The evolutionary origins of MRSA clones were explored with BURST, which, together with an analysis of the distribution and nucleotide sequences of alleles relationships among bacterial clones. Since the time of its discovery, Staphylococcus aureus has been exposed to different environments that persuaded it to undergo genetic modifications like mutation, or acquiesce genes from the resistance organisms.

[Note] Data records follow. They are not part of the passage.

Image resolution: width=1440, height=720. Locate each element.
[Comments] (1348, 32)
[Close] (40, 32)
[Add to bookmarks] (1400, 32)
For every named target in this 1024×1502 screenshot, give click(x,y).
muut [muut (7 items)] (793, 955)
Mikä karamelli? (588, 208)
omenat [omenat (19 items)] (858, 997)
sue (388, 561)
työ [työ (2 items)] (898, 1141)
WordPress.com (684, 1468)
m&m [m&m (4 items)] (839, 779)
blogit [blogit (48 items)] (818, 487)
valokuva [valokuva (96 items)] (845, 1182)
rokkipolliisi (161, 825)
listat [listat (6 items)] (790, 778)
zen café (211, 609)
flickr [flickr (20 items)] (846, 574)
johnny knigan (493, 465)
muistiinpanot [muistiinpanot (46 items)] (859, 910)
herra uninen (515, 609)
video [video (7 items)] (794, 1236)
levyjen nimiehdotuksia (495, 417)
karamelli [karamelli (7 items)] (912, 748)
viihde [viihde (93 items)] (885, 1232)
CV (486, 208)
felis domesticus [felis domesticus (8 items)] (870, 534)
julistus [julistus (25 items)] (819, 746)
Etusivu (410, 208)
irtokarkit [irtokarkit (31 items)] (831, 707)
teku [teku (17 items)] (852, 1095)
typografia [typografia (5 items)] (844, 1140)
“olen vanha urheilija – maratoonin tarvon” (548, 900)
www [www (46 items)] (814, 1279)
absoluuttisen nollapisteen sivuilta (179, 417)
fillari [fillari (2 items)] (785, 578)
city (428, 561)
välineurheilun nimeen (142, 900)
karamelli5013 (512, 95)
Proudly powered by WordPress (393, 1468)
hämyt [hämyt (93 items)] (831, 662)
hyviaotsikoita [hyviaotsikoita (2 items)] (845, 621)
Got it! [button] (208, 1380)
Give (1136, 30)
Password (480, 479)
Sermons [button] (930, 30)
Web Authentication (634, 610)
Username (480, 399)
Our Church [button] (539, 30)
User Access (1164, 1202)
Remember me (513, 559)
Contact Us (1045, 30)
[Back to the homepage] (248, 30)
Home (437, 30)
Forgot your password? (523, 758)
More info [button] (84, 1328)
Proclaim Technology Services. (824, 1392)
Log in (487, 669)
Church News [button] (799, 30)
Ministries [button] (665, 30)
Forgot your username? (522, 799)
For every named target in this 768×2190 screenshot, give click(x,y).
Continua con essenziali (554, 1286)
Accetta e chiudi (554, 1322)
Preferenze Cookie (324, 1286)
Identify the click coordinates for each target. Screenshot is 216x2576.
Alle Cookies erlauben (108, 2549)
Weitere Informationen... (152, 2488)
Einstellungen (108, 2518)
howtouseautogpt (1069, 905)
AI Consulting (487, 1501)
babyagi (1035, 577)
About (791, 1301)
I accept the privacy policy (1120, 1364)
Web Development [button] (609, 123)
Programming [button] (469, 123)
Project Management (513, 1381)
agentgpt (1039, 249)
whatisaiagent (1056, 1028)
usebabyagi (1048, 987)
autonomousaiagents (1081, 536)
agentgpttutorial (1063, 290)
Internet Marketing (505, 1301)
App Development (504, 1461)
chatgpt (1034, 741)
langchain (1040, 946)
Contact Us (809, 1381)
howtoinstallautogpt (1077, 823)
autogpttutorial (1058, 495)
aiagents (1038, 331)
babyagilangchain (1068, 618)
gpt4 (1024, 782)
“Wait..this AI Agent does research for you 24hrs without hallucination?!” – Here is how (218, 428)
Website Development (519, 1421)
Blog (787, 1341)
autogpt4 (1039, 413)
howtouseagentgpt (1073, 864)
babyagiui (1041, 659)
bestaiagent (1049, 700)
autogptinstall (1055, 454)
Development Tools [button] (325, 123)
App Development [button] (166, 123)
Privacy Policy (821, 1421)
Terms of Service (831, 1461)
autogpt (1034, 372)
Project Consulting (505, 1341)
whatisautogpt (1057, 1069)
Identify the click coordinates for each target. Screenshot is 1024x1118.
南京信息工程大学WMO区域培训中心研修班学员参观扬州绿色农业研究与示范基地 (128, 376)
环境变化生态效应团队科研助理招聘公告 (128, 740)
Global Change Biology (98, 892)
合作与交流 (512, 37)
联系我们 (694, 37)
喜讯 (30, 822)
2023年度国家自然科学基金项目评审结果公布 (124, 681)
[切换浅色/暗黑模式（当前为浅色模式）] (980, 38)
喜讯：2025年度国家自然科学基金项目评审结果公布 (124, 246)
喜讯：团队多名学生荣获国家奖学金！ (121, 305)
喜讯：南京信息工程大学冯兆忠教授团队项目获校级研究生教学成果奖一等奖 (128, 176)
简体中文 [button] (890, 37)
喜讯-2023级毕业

Circumstances, like the use of antibiotics as preservatives, frequent practice of prescribing the same antibiotic to treat the diseases and also incomplete medication are some of major grounds for developing antibiotic resistance. Resistant strains of Staphylococcus aureus are a growing threat to public health. In less than forty years, the disease has transformed from a nosocomial infection, affecting those who had almost no immunity, to a disease that can kill a healthy person within 72 hours of infection. It is easily transferred from person to person, via skin-to-skin contact or the sharing of contaminated objects. The bacterium has developed sophisticated immune evasion tactics, which often enable it to spread its virulence factors, like PVL and PSM even more effectively, and make eradication of the infection without treatment very difficult. Conventional treatment for MRSA is growing more expensive and less reliable as the rapidly evolving bacterium becomes resistant to one drug after another.